Cosa fare>
a) Nell'articolo sugli abiti delle celebrità, rispondi a queste domande:
(i) Di che colore è l'abito di Christina Ricci?
(ii) A quale animale somiglia Florence Welch?
(iii) Di quale materiale è il tubino di Alexa Chung?
b) Le seguenti affermazioni concordano con l'articolo sugli abiti delle celebrità? Rispondi sì o no a ciascuna e cita le parole dell'articolo che lo stabiliscono.
(i) Carey Mulligan indossa un abito Dolce&Gabbana.
(ii) Christina Ricci è un'attrice.
(iii) Sulle passerelle di Marc Jacobs il tubino era abbinato a una camicia bianca.

Goldfinger, e non solo
Carey Mullingan in Prada VS Bianca Brandolini d'Adda in Dolce&Gabbana

Effetto sirena d'oro per Carey Mulligan, una delle poche elette a poter vestire Prada (perchè secondo Miuccia, non tutte potevano aspirare ad avere un outfit Prada per l'evento). Il vestito è un prezioso tubino scampanato sul fondo, con piastrine metalliche color oro, a metà tra le squame di un pesce e le maglie di una corazza. Un pò Giovanna d'Arco, un pò sirenetta, decisamente splendida. Risponde Bianca Brandolini d'Adda in Dolce&Gabbana: cosa diamine le sia passato per la testa, nessuno lo sa. Menomale che le italiane sono note per la loro classe ed eleganza. Coperta di lustrini oro e con cappa e abito lungo, entrambi tempestati di pietre, Bianca sembra un bizzarro connubio tra Cleopatra e la regina di Saba. Forse la sobrietà non è riuscita a superare i controlli al check-in del volo Milano-New York. Le paillettes, invece, sembra che ce l'abbiano fatta.


Eccentricità cercasi
Florence Welch in Alexander Mc Queen VS Christina Ricci in Tankoon

Ma quale occasione migliore di una mostra che celebra la creatività di due grandi stiliste, per sfoggiare mise eccentriche ed altrettando creative? Questo devono aver pensato la cantante Florence Welch e l'attrice Christina Ricci: una avvolta in un turbinio di balze di Alexander Mc Queen, l'altra si lascia incantare da un tubino decorato di Tankoon con maxi fiocco sul retro. Effetto vincente per Christina: l'abito le dona, enfatizza il fisico sottile, e il color cipria esalta l'incarnato luminoso. Florence nn può nulla contro le balze e sembra somigliare inquietantemente ad una medusa.


Dettagli di stile
Marion Cotillard in Dior VS Alexa Chung in Marc Jacobs
Quando sono i dettagli a fare la differenza. Marion Cotillard sfoggia un abito Dior con trasparenze sul fondo effetto ombre: il nero del corpetto si sfuma in un lussuoso viola che svela discretamente le gambe. Divino. Originale la mise di Alexa Chung: il tubito in pelle nera e fantasia floreale viene sdrammatizzato da una camicia bianca effetto collegiale. Già presentato con questo abbinamento sulle passerelle di Marc Jacobs, con la camicia però della stessa fantasia floreale del tubino. L'effetto risulta molto più evidente e interessante nella versione di Alexa. Premiatissime tutte e due.

Dati forniti>
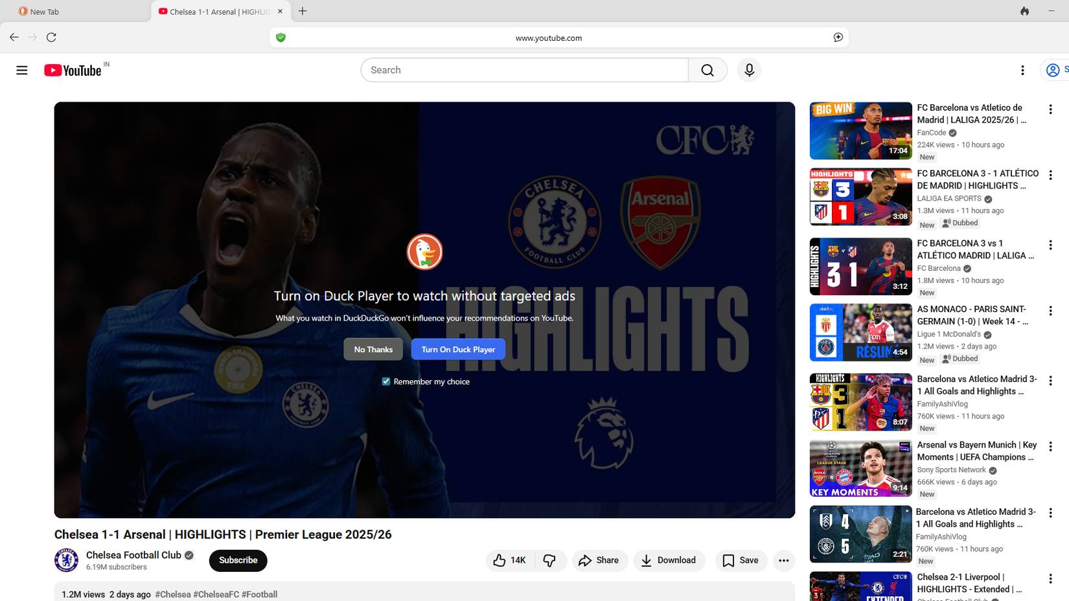The height and width of the screenshot is (601, 1069).
Task: Toggle the Remember my choice checkbox
Action: 386,381
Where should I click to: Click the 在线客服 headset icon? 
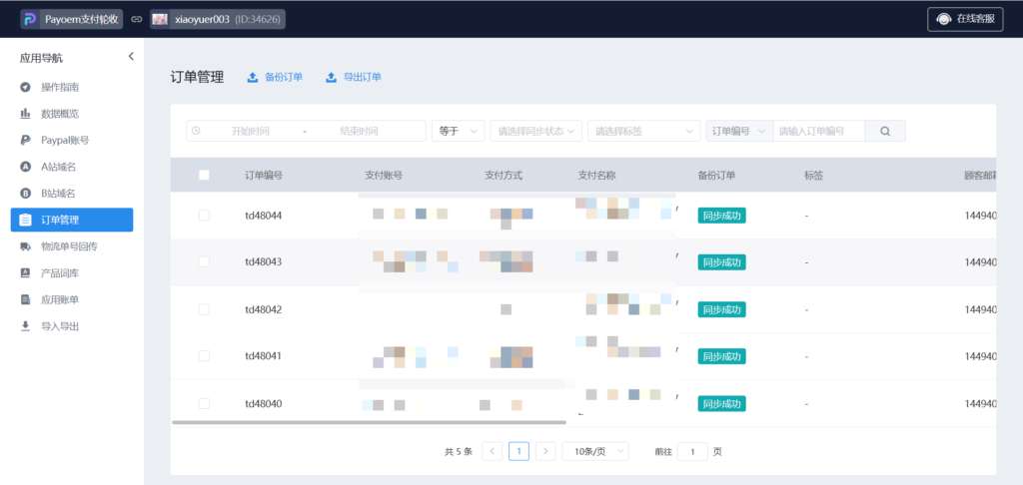942,19
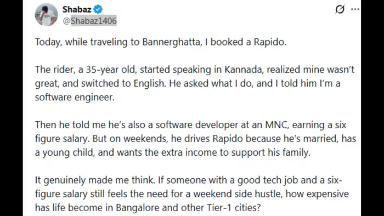The width and height of the screenshot is (384, 216).
Task: Click the text It genuinely made me think
Action: [95, 180]
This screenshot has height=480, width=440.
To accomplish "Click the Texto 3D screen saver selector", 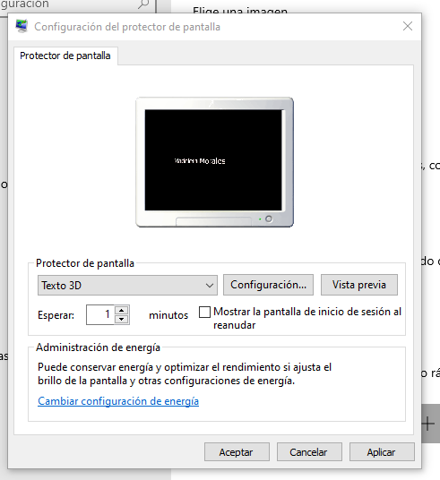I will 127,286.
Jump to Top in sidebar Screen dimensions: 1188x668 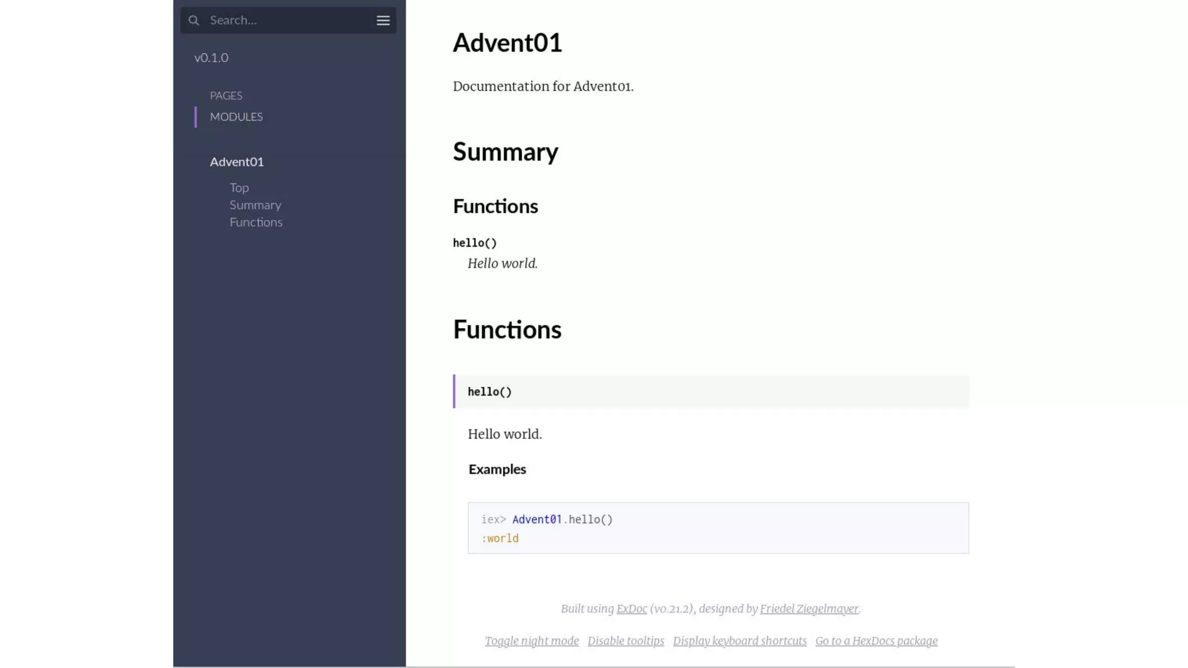239,188
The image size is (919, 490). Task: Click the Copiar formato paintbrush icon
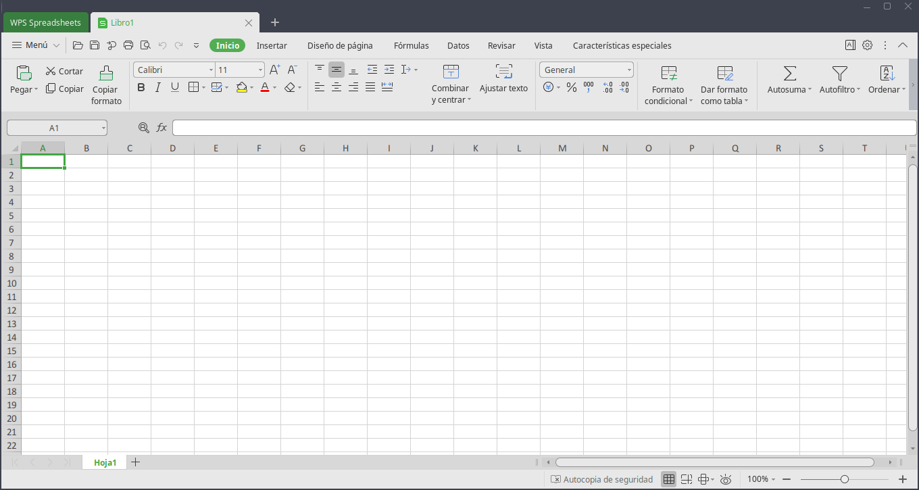click(x=106, y=73)
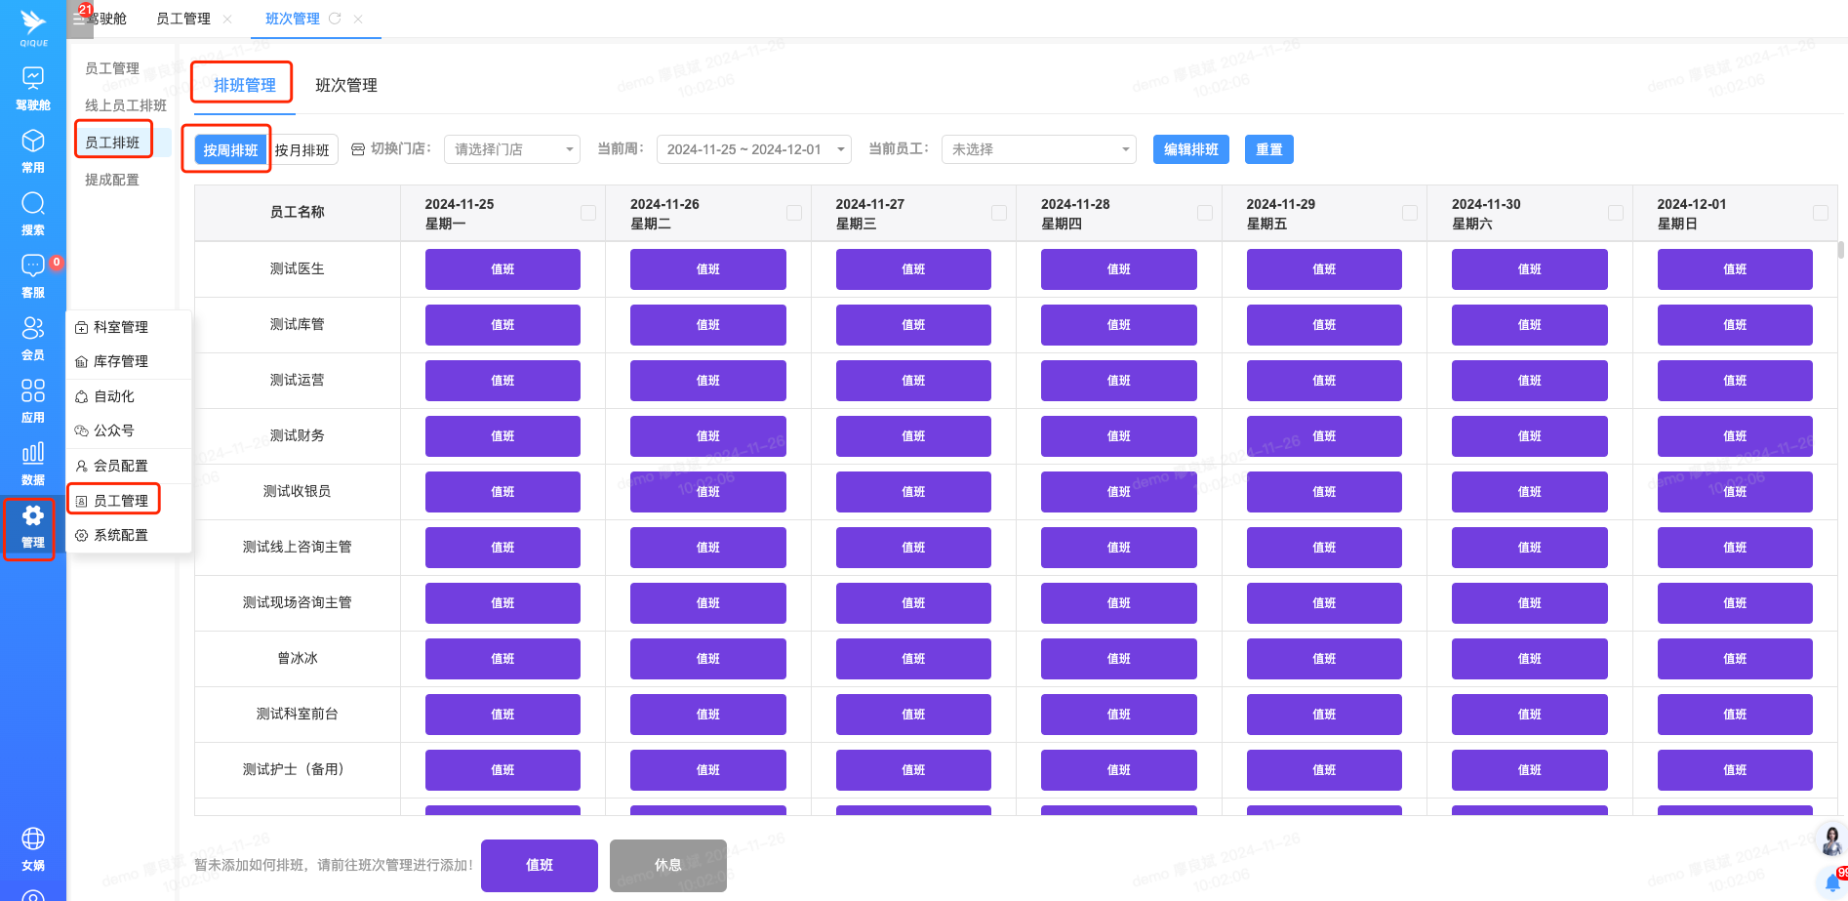Switch to the 班次管理 sub-tab
The image size is (1848, 901).
click(346, 85)
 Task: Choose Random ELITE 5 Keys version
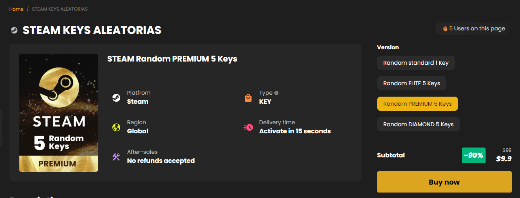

Ecco le risposte>
a)
(i) Color cipria.
(ii) A una medusa.
(iii) Di pelle nera.

b)
(i) No: "una delle poche elette a poter vestire Prada".
(ii) Sì: "l'attrice Christina Ricci".
(iii) No: "con la camicia però della stessa fantasia floreale del tubino".